What you need to do | Continue the passage on the secure scalar product scheme for even-dimension vectors, starting after its last sentence.

Selected text |
· · · ·

In this paper, we assume the participants to be semi-honest, i.e., they will exactly implement the protocol according to the specified steps. We also suppose the communication channels between the participants are secure and authenticated, which can be realized by conventional cryptography.

2.3 Discussion of the Sate-of-the-ART Scheme

Latley, Zhu et al. [22, 23] put forward an efficient SPP (called EDSPP) for even-dimension private vectors, the detailed steps of which are shown in Protocol 1. In Step 1 of the protocol, for each \(j=1\) to k, the participants will totally generate 4 random numbers, complete 12 additions (including subtractions) and 6 multiplications, and send 6 numbers. Step 2 of the protocol contains 2k additions. Therefore, EDSPP will generate 4k random numbers, require 14k additions and 6k multiplications, and send 6k numbers.

The work [22, 23] has shown that EDSPP will disclose \((x_{2j-1}+x_{2j})\) to Bob, and reveal \((y_{2j-1}-y_{2j})\) to Alice. Though the disclosed summation might reveal partial information about private input, the security still can be acceptable in some real-world applications shown in [22, 23]. In this paper, we will propose a new even-dimension SPP with much higher efficiency and the same security.

figure a

3 Our New Scheme

In this paper, we focus on securely computing the scalar product of two private even-dimension vectors. For simplicity of presentation, we will introduce our scheme by using two 2-dimensional vectors (i.e., \(n=2\)). Our complete solution for any 2k-dimensional vectors (\(n=2k,~k>0\)) will be presented in the last part of this section.

While \(n=2\), Alice holds \(\varvec{x}=(x_1,x_2)\) and Bob has \(\varvec{y}=(y_1,y_2)\). To compute u and v which meets \(u+v=\varvec{x}\cdot \varvec{y}=x_1y_1+x_2+y_2\), Alice and Bob can exchange one dimension with each other. Concretely, Alice sends \(x_2\) to Bob, and Bob shares \(y_1\) with Alice, then Alice can set \(u=x_1y_1\) and Bob can attain \(v=x_2y_2\). However, the simple interchange will violate the privacy of \(x_2\) and \(y_1\). Our secure scheme is achieved by improving the above simple approach.

· · · ·

Provided records |
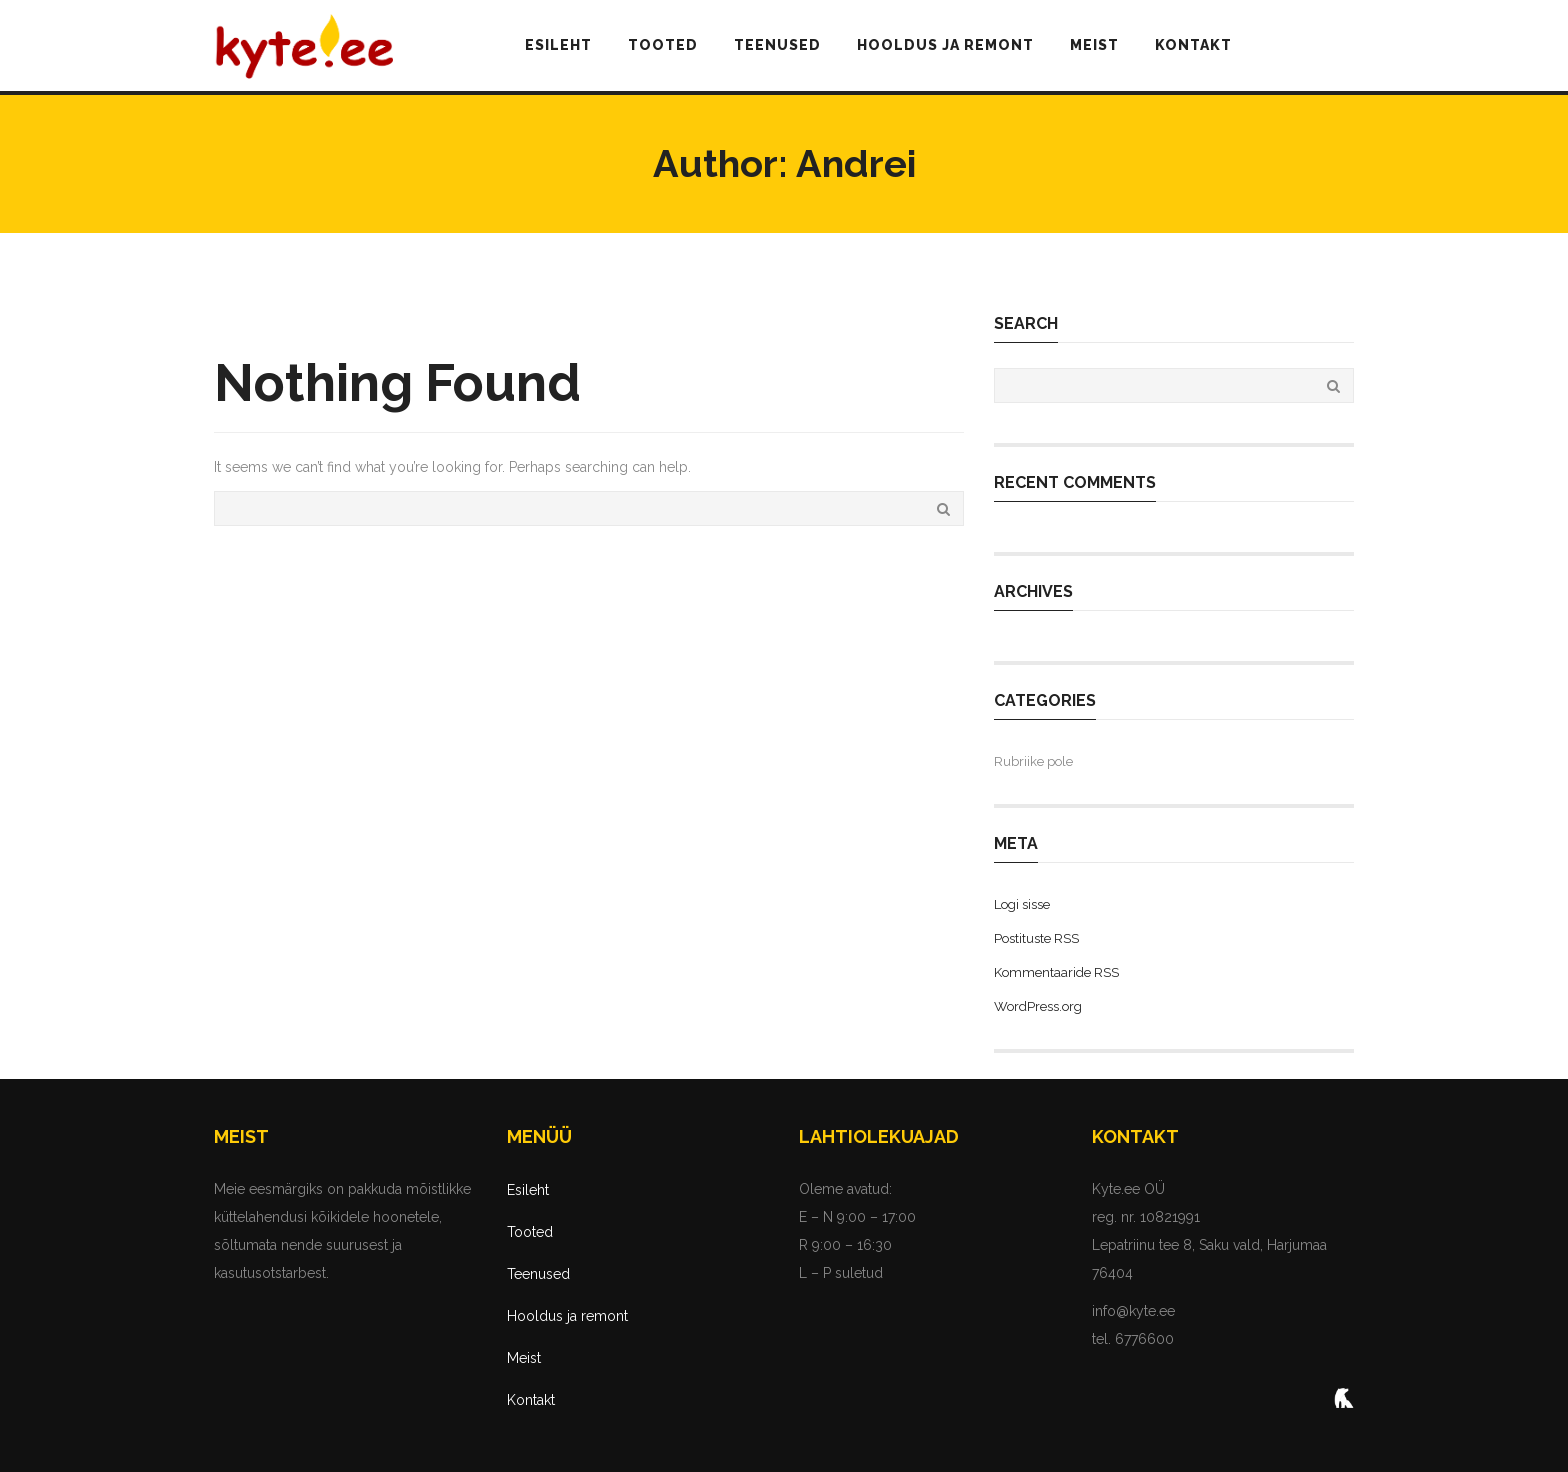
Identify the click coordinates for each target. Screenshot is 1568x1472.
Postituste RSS (1036, 938)
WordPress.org (1038, 1006)
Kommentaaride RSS (1056, 972)
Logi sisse (1022, 904)
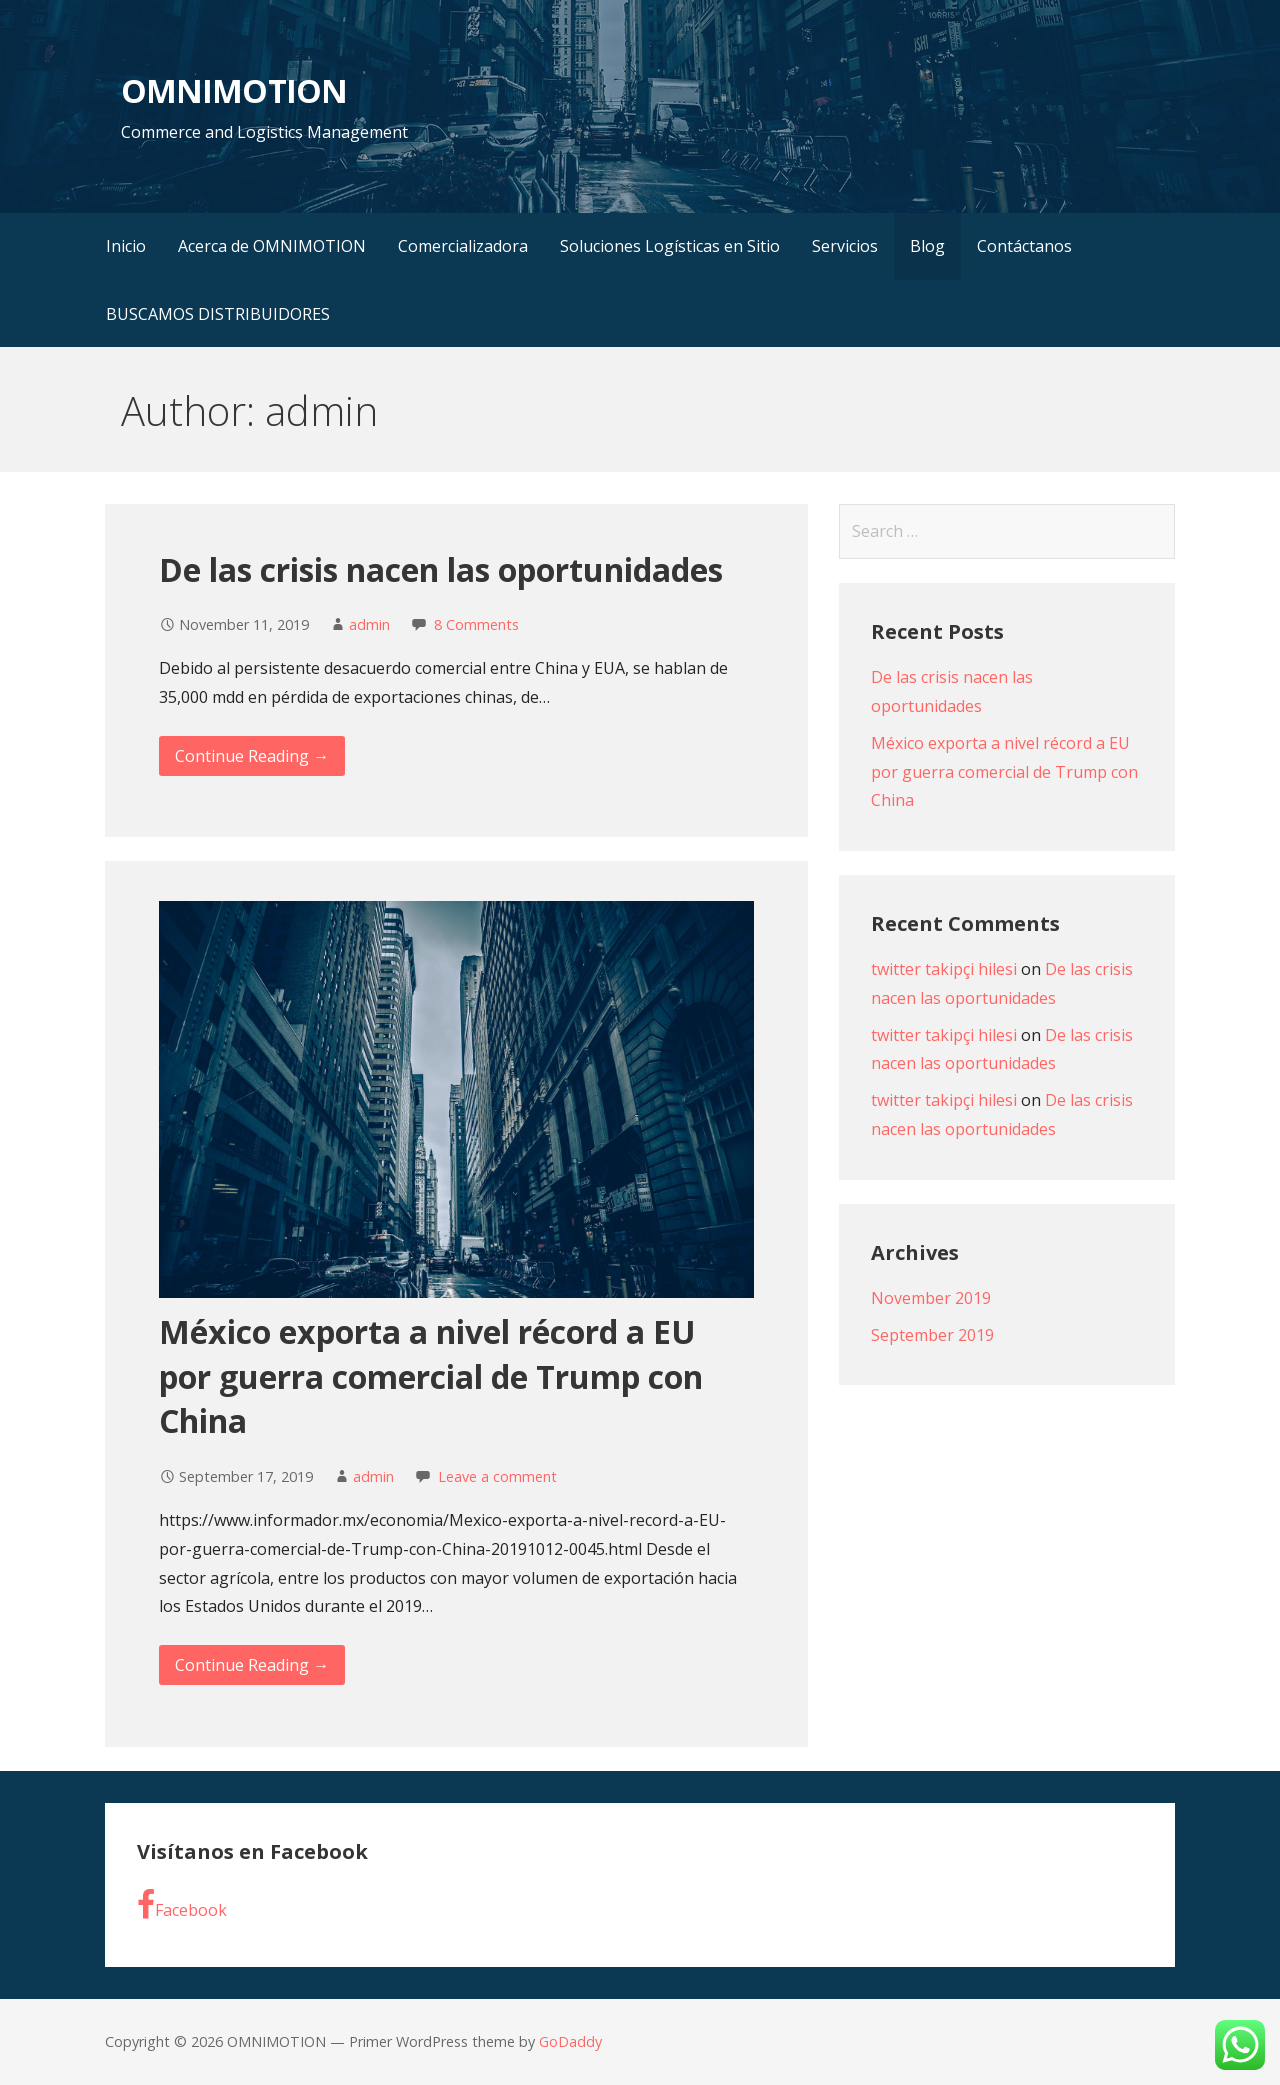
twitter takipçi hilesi (944, 969)
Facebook (182, 1905)
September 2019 (932, 1335)
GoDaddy (570, 2041)
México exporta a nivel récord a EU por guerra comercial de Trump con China (431, 1376)
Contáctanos (1024, 246)
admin (369, 624)
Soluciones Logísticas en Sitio (670, 246)
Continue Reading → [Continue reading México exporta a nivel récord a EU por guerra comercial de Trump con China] (252, 1665)
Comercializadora (463, 246)
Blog (927, 246)
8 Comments (476, 624)
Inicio (126, 246)
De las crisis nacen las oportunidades (441, 569)
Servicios (845, 246)
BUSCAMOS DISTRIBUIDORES (218, 314)
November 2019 (931, 1298)
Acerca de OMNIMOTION (272, 246)
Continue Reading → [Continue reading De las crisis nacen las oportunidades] (252, 756)
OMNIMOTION (233, 90)
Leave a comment (497, 1476)
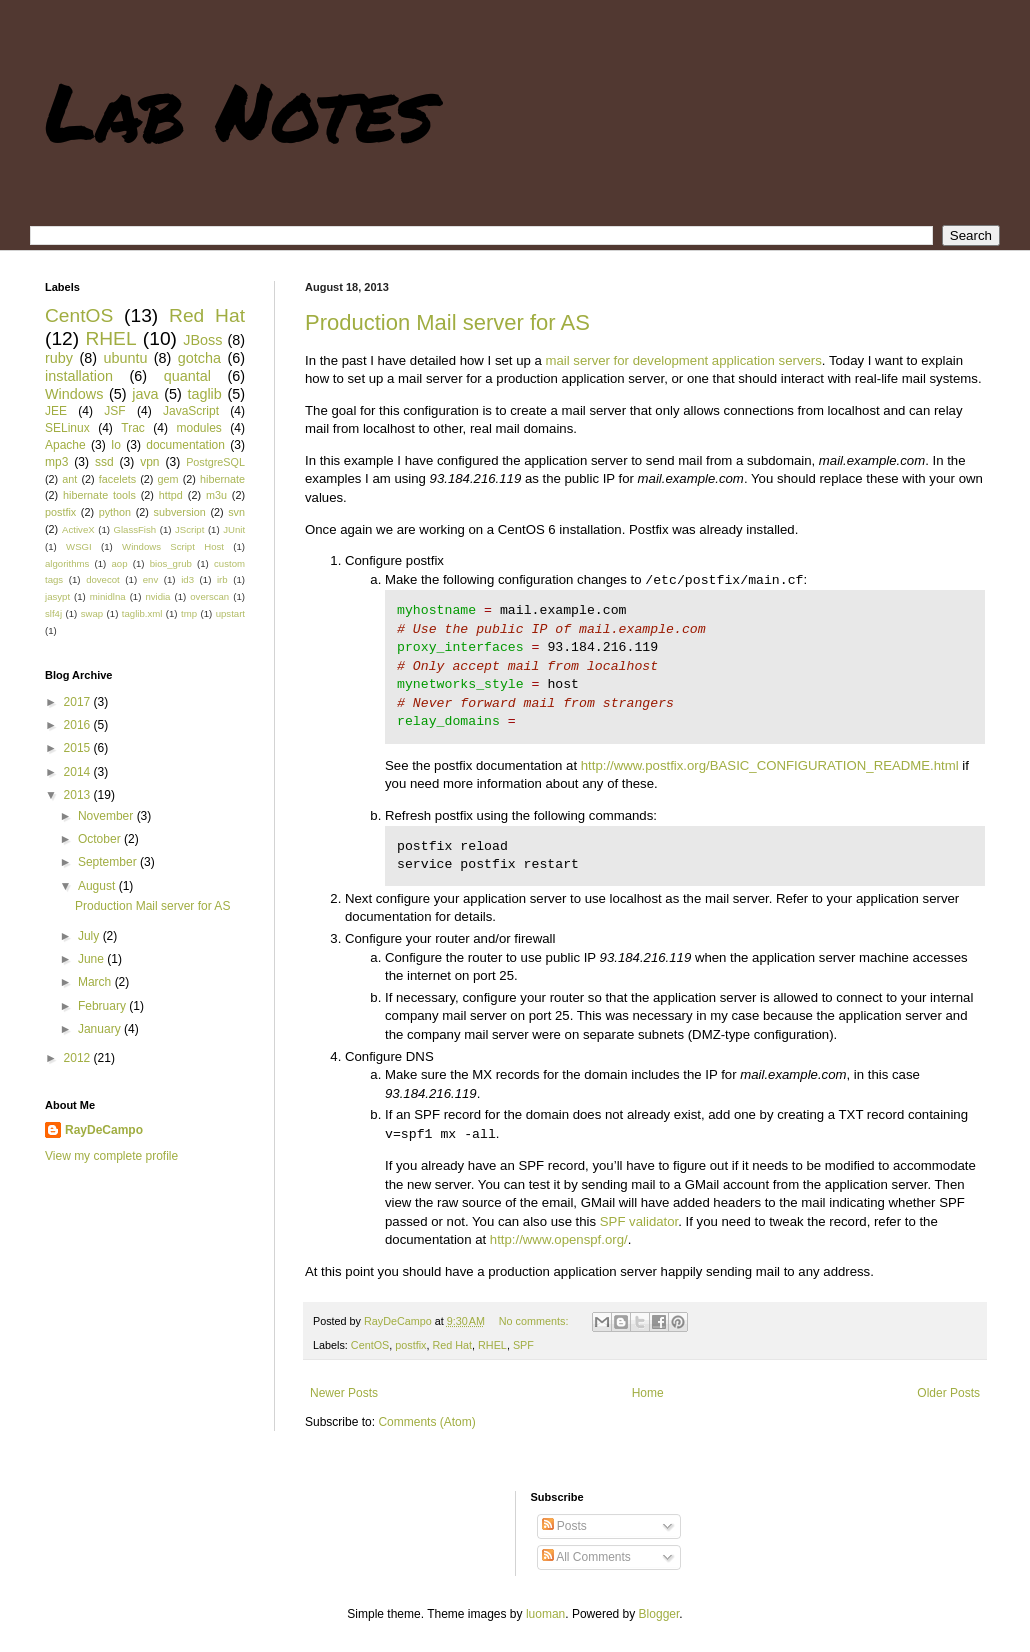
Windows (74, 394)
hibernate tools (99, 495)
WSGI (79, 546)
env (150, 579)
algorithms (67, 563)
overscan (209, 596)
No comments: (535, 1321)
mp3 (56, 462)
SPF (523, 1345)
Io (116, 445)
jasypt (57, 596)
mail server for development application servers (683, 360)
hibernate (222, 479)
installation (79, 376)
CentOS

· · · ·

Exercise response |
We first transform the problem as follows. Let X be the \(1\times 2\) matrix \((x_1,x_2)\), and Y be the \(2\times 1\) matrix \((y_1,y_2)^T\). Then, \(\varvec{x}\cdot \varvec{y}=XY\).

Further, while M is a \(2\times 2\) invertible matrix, we have \(\varvec{x}\cdot \varvec{y}=XY=(XM)(M^{-1}Y)\). Let \(X'=XM\) and \(Y'=M^{-1}Y\). If Alice and Bob shares the first dimension of \(X'\) and the second dimension of \(Y'\) with each other respectively, they can attain u and v. Through selecting appropriate matrix M, we can also preserve the privacy of both participants.

Here, we set the \(2\times 2\) matrix

$$\begin{aligned} M=\begin{bmatrix} 1&~~1\\ 1&~~0 \end{bmatrix}, \end{aligned}$$

and correspondingly

$$\begin{aligned} M^{-1}=\begin{bmatrix} 0&~~1\\ 1&~-1 \end{bmatrix}. \end{aligned}$$

Hence, \(X'=XM=(x_1+x_2, ~x_1)\) and \(Y'=M^{-1}Y=(y_2,~y_1-y_2)^T\). Let Alice share \((x_1+x_2)\) with Bob, and Bob give \((y_1-y_2)\) to Alice. After that, Alice and Bob computes \(u=x_1(y_1-y_2)\) and \(v=(x_1+x_2)y_2\), respectively. Then, we have \(u+v=(XM)(M^{-1}Y)=\varvec{x}\cdot \varvec{y}\). That is, we can complete the scalar product computation with merely disclosing \((x_1+x_2)\) and \((y_1-y_2)\), which achieves the same security with the work in [22, 23]. More importantly, we require much less computation and communication cost.

Fig. 1.
figure 1

Our Efficient Even-Dimension Scalar Product Protocol (ESPP)

Our complete scheme, called Efficient Even-Dimension Scalar Product Protocol (ESPP), is formally described in Protocol 2. To vividly show our method, we also present our scheme in Fig. 1.

figure b

4 Evaluation

4.1 Correctness

We consider the correctness of our scheme as follows.

For each \(i=1\) to k in Protocol 2, we always have

$$\begin{aligned} x_{2i-1}\beta _i+\alpha _iy_{2i}=x_{2i-1}(y_{2i-1}-y_{2i})+(x_{2i-1}+x_{2i})y_{2i} \end{aligned}$$
$$\begin{aligned} =x_{2i-1}y_{2i-1}+x_{2i}y_{2i}. \end{aligned}$$

Thus, \(u+v=\sum _{i=1}^{k}(x_{2i-1}y_{2i-1}+x_{2i}y_{2i})\) in our Protocol 2.

That is,

$$\begin{aligned} u+v=\sum _{j=1}^{2k}x_{j}y_{j}=\varvec{x} \cdot \varvec{y}, \end{aligned}$$

which completes our proof.

4.2 Security

It is easy to see that our scheme discloses nothing but \((x_{2i-1}+x_{2i})\) and \((y_{2i-1}-y_{2i})\). Thus, our scheme can achieve the same security with the existing work in [22, 23]. The security has been analyzed by [22, 23] in detail, and therefore we do not provide more detail about the security here.

4.3 Efficiency

Our protocol requires 4 additions and 2 multiplications, and sends 2 numbers. Thus, we need 4k additions and 2k multiplications, and sends 2k numbers in total.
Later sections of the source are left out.